**Consegne**.
1 > Trascrivi senza alcuna modifica il passo dell'articolo sulla libertà di pensiero e i social network, a partire da "Accade spesso che" e fino a "ai quali guardare.".
2 > Riprendi l'articolo sulla libertà di pensiero e i social network e scrivine il seguito dopo l'ultima frase riportata.

**Fonte**.
▼

-  Todeschini Nicola  -  05/09/2011

LIBERTA' DI MANIFESTAZIONE DEL PENSIERO E SOCIAL NETWORK: REALTA' BIECHE E RESPONSABILITA' IN DIVENIRE - Nicola TODESCHINI


Accade spesso che quando le argomentazioni giuridiche si accavallano, avendo di mira il loro scopo che è spesso quello di confutarne altre, cancellare scenari possibili ma sgraditi, la loro completa discovery risulti ardua, non cristallino l'incedere dei passi, magari pure insoddisfacente -accade molto spesso- il risultato pratico finale. Se illustrate, a chi non ha esperienza di pandette e dintorni, le decisioni in materia possono apparire addirittura contrarie al buon senso, alla morale comune, e spesso lo sono. Ma l'obiettivo di questo breve intervento non è tecnico, non intendo per nulla richiamare precedenti, imbracciare le armi dell'interprete che, in qualche modo, riesce sempre ad offrire l'impressione di aver capito limitandosi magari a parafrasare il pensiero altrui senza offrire scorci seppur velatamente originali ai quali guardare.

L'occasione per queste poche righe è data dalle nuove forme di manifestazione del pensiero, che sono tali solo occasionalmente, in realtà, perché più spesso si concretizzano in lazzi, ingiurie, diffamazioni più o meno indirette. La novità consiste nello strumento adottato: non più il muro di una casa, l'albero intagliato, il tunnel della ferrovia, il biglietto anonimo, ma il forum, le riviste online, i social network. Si tratta di strumenti per la diffamazione estremamente proficui, dato che la loro diffusione consente ai malfattori visibilità straordinaria; ma la loro pericolosità non si limita al dato, per così dire, quantitativo, ma all'atteggiamento dei naviganti internet che, non di rado, si limitano ad esaminare i primi commenti ad un articolo, per esempio, e non si soffermano certo a leggerli tutti ed a cercare, in altri termini, la verità. L'effetto è quello, pericolosissimo, di un web condito da falsità, minacce, spregiudicati giudizi, diffamazione vera, e da un sistema che non appare in grado di arginarla a causa di un incomprensibile dubbio sulla responsabilità dei proprietari/gestori dello spazio del quale si giovano i diffamatori anonimi. Più chiaramente: non è facile far accertare la responsabilità di chi ospiti, volutamente, commenti anonimi senza reale moderazione sul loro contenuto, perché si ritiene che non sia responsabile della maleducazione altrui (di chi, insomma, materialmente scrive).

Ma perché, voi direte, il gestore di uno spazio (una rivista, un quotidiano, un forum) dovrebbe consentire libero accesso a chiunque, anche a chi, del tutto chiaramente, lo sfrutta in modo anonimo per colpire l'onorabilità altrui? La risposta è semplice: perché gli conviene, perché ha bisogno di dimostrare ai motori di ricerca che lo spazio che gestisce è ambito, che molti lo cercano per scrivere (non importa, ai motori di ricerca, che cosa scrive!), quale sinonimo del suo successo. Insomma, potremmo dire che la qualità, sotto questo profilo, non conta nulla, e che se anche raduni frotte di mascalzoni vinci, purché i mascalzoni siano attivi, intervengano spesso dando “peso” alla visibilità della pagina.

▲

**Dati archiviati**.
▼

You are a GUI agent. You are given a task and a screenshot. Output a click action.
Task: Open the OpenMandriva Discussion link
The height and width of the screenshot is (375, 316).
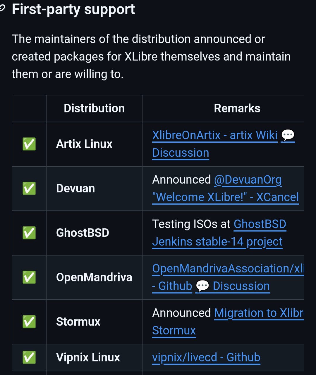(241, 286)
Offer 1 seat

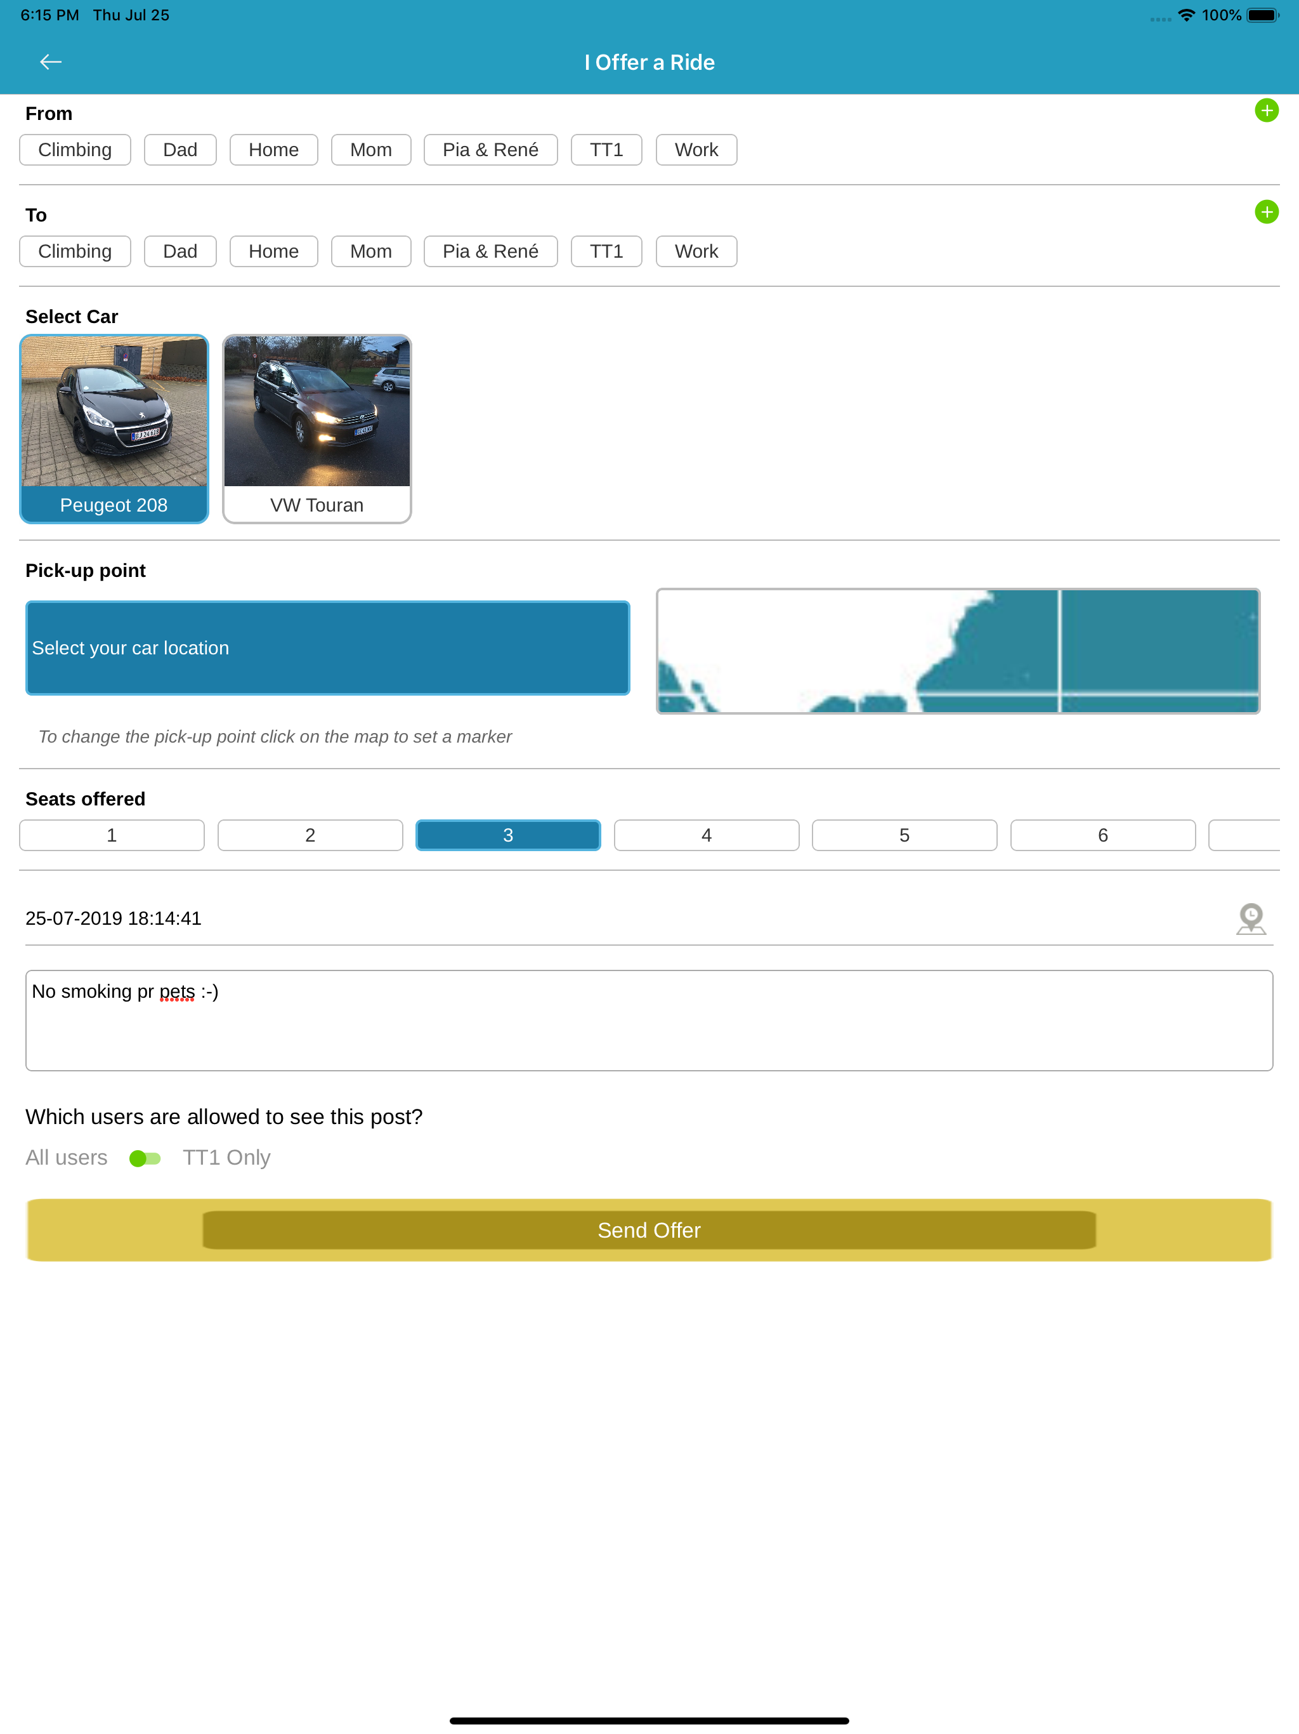click(112, 835)
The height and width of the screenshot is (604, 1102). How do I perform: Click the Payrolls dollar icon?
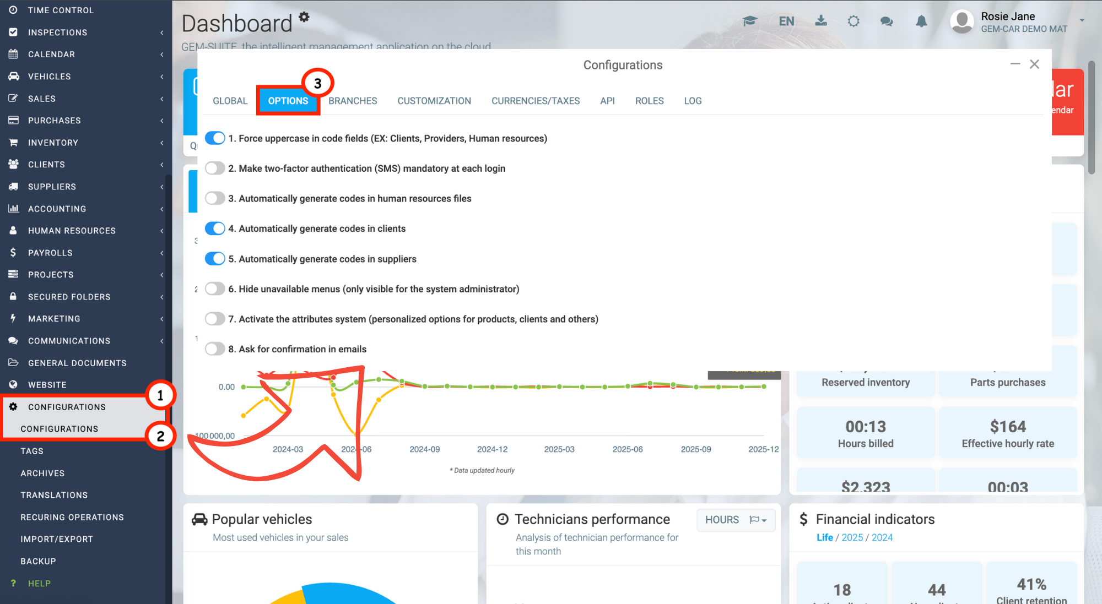[x=12, y=252]
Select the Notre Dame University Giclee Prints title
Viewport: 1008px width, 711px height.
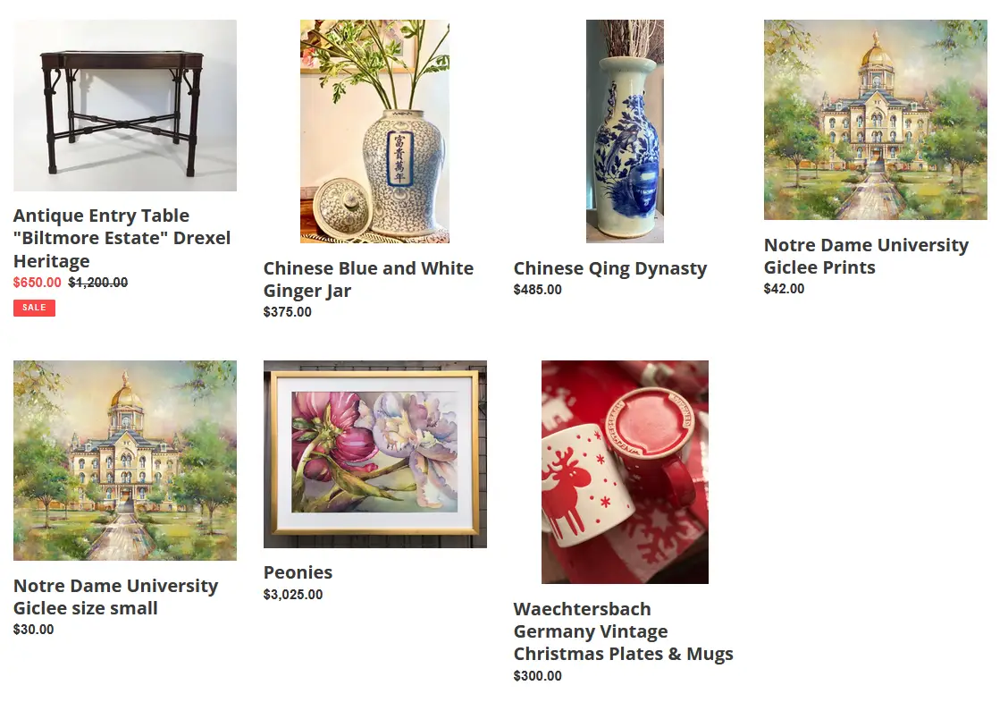click(866, 256)
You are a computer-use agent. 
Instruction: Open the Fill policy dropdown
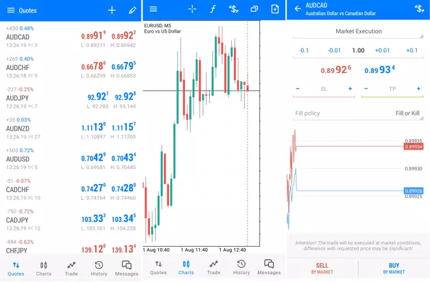tap(358, 113)
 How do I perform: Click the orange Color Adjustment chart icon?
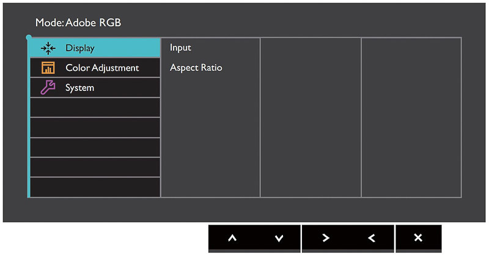[x=48, y=68]
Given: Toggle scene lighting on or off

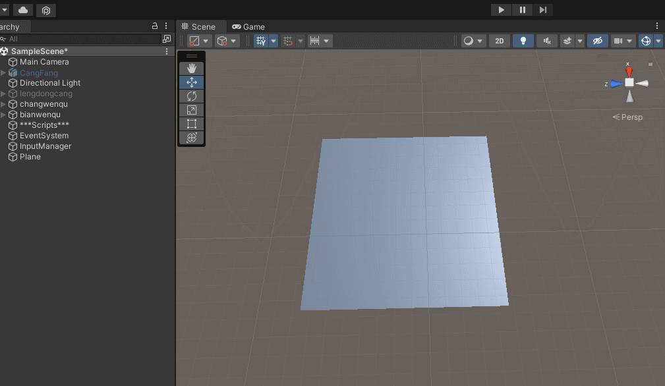Looking at the screenshot, I should click(523, 40).
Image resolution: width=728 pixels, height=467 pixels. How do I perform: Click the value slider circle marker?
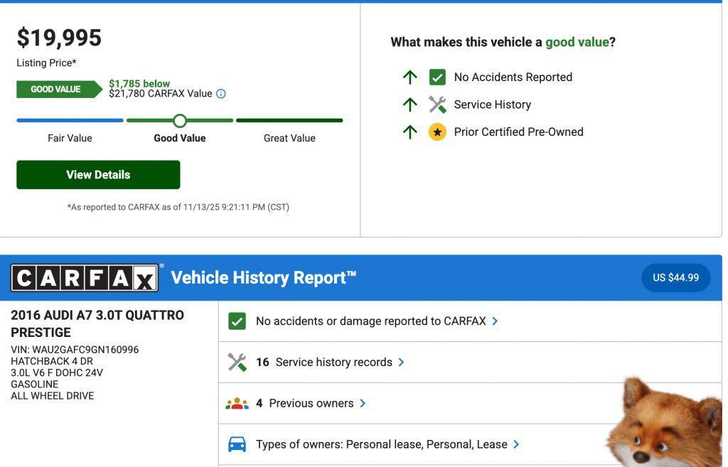pyautogui.click(x=180, y=121)
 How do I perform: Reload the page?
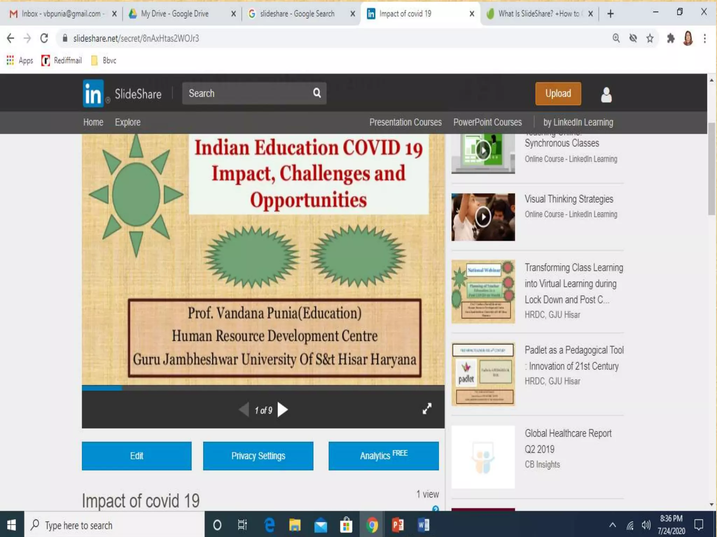44,38
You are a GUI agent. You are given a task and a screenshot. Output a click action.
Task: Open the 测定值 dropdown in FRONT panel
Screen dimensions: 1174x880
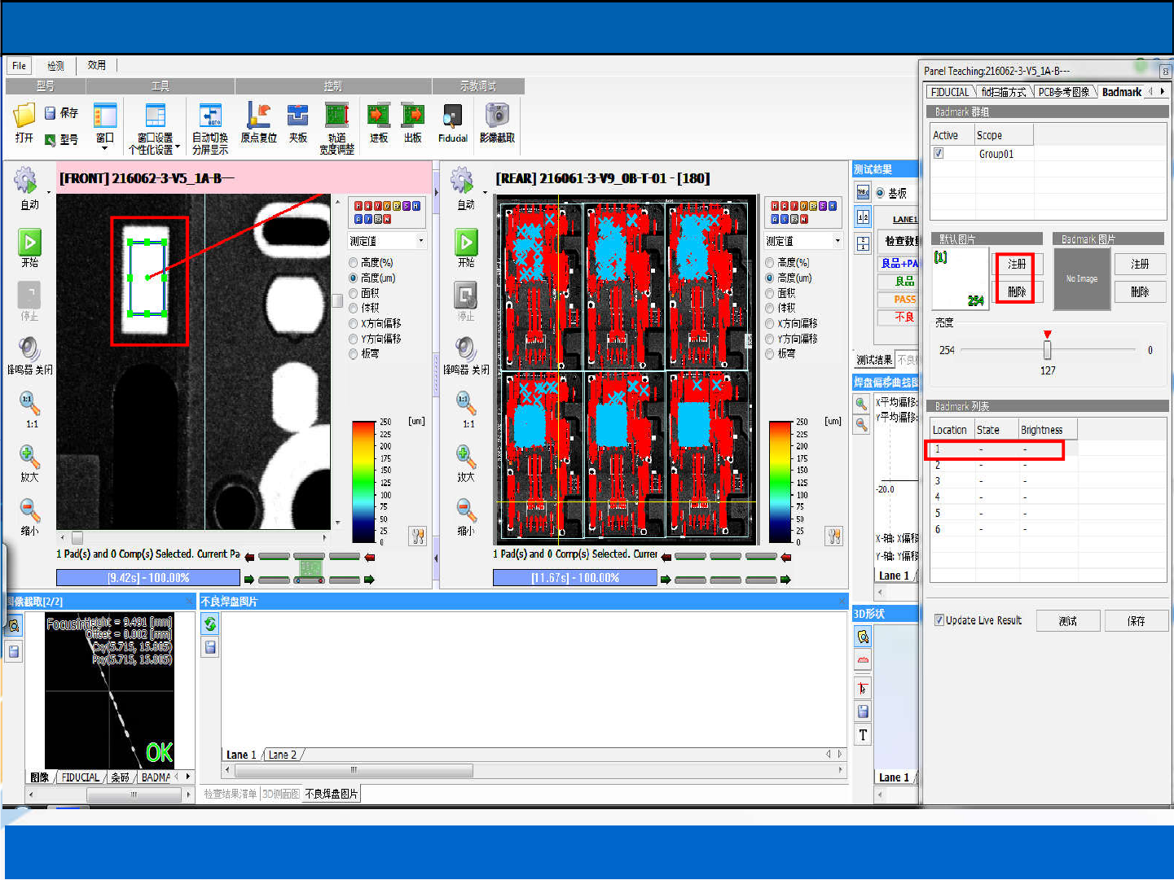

▲

**Risposte ai compiti**.
1 >
Accade spesso che quando le argomentazioni giuridiche si accavallano, avendo di mira il loro scopo che è spesso quello di confutarne altre, cancellare scenari possibili ma sgraditi, la loro completa discovery risulti ardua, non cristallino l'incedere dei passi, magari pure insoddisfacente -accade molto spesso- il risultato pratico finale. Se illustrate, a chi non ha esperienza di pandette e dintorni, le decisioni in materia possono apparire addirittura contrarie al buon senso, alla morale comune, e spesso lo sono. Ma l'obiettivo di questo breve intervento non è tecnico, non intendo per nulla richiamare precedenti, imbracciare le armi dell'interprete che, in qualche modo, riesce sempre ad offrire l'impressione di aver capito limitandosi magari a parafrasare il pensiero altrui senza offrire scorci seppur velatamente originali ai quali guardare.

2 >
Bene, mi potrebbe essere opposto, ma in fondo la visibilità di quella pagina, a che cosa serve? Semplice: a far soldini vendendo gli spazi pubblicitari, per esempio! Allora è chiaro: la nostra onorabilità può essere impunemente messa in gioco grazie ad interventi, di mascalzoni, ammessi ad operare, sciolti da limiti, da gestori di pagine che vogliono guadagnare pure sulla visibilità che deriva dalla violenza alla dignità altrui.

Guai farlo notare, però, perché subito si levano gli scudi della crociata per la difesa della libertà di parola, se non della responsabilità penale -solo- personale (per carità, non sia mai estesa!); dimenticano, i fanatici del libertinismo di parola, la possibilità, solo per giuristi dal palato fine, e non tutti i magistrati lo sono, della responsabilità civile da atto illecito. Si potrebbe infatti sostenere illecita la messa a disposizione, senza filtri, di uno spazio web la cui visibilità sia cercata, per finalità economiche, anche attraverso l'anarchia dei suoi contenuti; uno spazio che invita il peggior popolo della rete a sfogarsi, insultare, criticare vilmente, o anche solo molestare (come quando, per esempio, viene pubblicato il numero di telefono altrui facendo credere sia quello di un telefono erotico).

Quali rimedi potrebbero operare i gestori degli spazi web? Semplicemente impedire commenti anonimi che consistano in assalti all'onorabilità altrui, o meglio ancora impedire commenti anonimi. E qui, ammettiamolo, si alza il velo dell'ipocrisia: quando mai è ammissibile impedire un commento anonimo se non oltraggioso? Ne va della libertà, costituzionalmente protetta, di manifestare il proprio pensiero!

Ma quando mai tale libertà, che chi scrive ritiene fondamento del vivere civile, roccaforte inespugnabile, dovrebbe essere espressa in modo da comprimere, senza possibilità di emenda, altre libertà, altri diritti di pari rango ? Forse improvvisamente la libertà di esprimere il proprio odio è più importante della libertà di difendere la propria onorabilità?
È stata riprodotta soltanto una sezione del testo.